A team effort mixes high tech with foresight

  • Article by: JUDD ZULGAD , Star Tribune
  • Updated: July 21, 2010 - 6:31 AM

The White Sox led the Twins 8-6 in the top of the ninth inning Thursday night, but high above the first base line Sam Henschen was already thinking what would happen after the third out was made.

Henschen calmly said into his headset that he wanted "the never surrender video" (it's actually "The Pretender" by Foo Fighters) cued up. He shifted back to the present, calling out to a colleague a few seats down that Jose Mijares was warming up in the Twins bullpen.

 The electronic board above the bullpen quickly displayed Mijares' name. After the White Sox were retired, a video appeared on the stadium's main scoreboard with the Foo Fighters music.

The flurry of activity is all in a night's work for Henschen, who is listed as the Twins' scoreboard coordinator -- a title that probably doesn't do the 29-year-old justice. In his first season as a full-time employee -- he started as an intern in 2003 and was a part-time employee from 2004 to '09 -- Henschen has the main say over how the in-game presentation at Target Field is executed.

Working from a long booth on the first base line of the stadium's fifth floor, Henschen is in communication with several of the 35 people who make up the gameday staff. Video coordinator Jim Diehl is the only other member of the crew who is full time.

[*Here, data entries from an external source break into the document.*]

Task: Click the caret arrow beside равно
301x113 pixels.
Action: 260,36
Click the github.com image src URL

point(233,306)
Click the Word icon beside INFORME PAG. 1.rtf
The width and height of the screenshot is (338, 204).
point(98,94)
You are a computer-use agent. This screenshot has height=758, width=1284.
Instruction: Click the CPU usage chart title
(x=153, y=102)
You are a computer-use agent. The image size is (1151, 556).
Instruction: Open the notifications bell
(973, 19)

The game plan for night games takes shape at a 4:30 p.m. meeting.

During games, a crew of eight sits directly behind Henschen, using the countless monitors and technology in front of them to decide how things should be presented on the 57-foot-high, 101-foot-wide high-definition scoreboard.

In the front row of the booth are about a dozen people handling everything from the scoreboard fireworks after a Twins home run (someone has to climb up by the huge bank of left field lights before each game and load them), to the Twins-O-Gram messages, to the open captioning boards that display the spoken words on the public address system.

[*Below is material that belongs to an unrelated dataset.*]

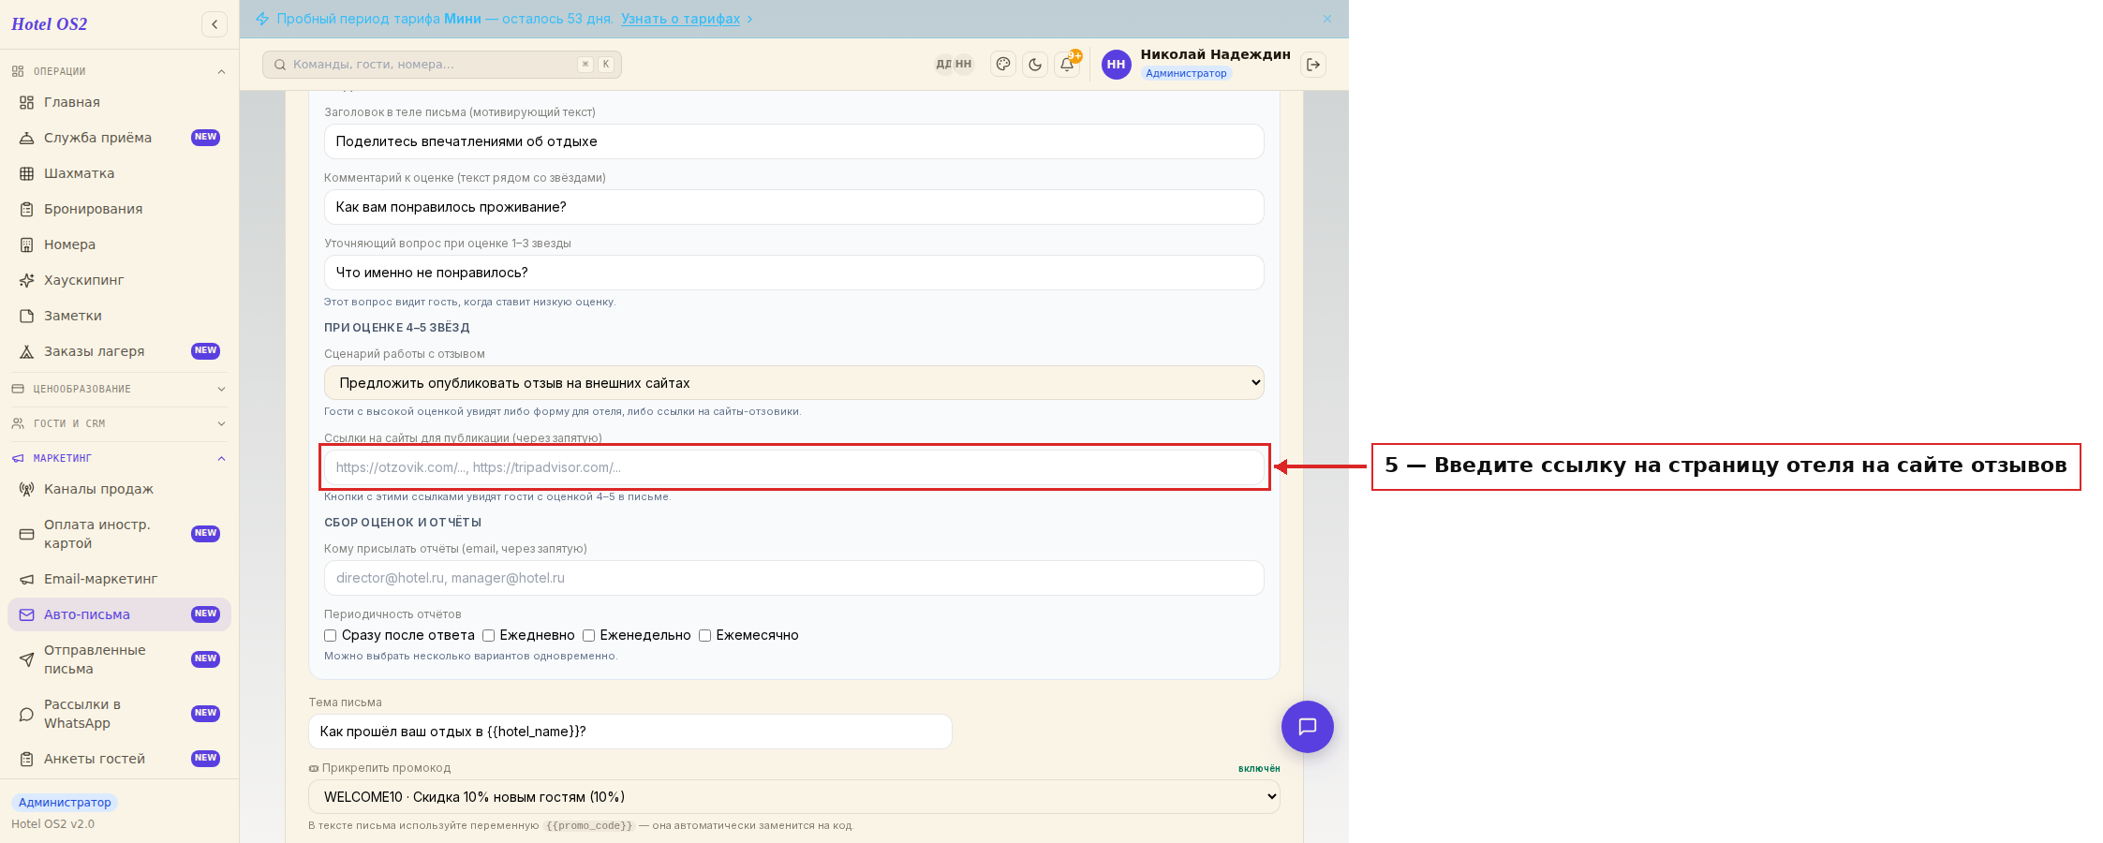The image size is (2103, 843).
Task: Open the floating chat button
Action: [1308, 727]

Henschen is like a head football coach during the game. He uses final say where he thinks it's necessary but often trusts the others to make the right call. His directions include making the decision on whether a replay should be shown -- Major League Baseball does not want close plays aired on the scoreboard.

The Twins fell to the White Sox 8-7 in a 3-hour, 34-minute game; Henschen worked 14 hours.

"Our goal is for the equipment to work and keeping the crowd in the game," he said. "A lot of that just depends on the game. But this is a lot of fun. A lot of fun."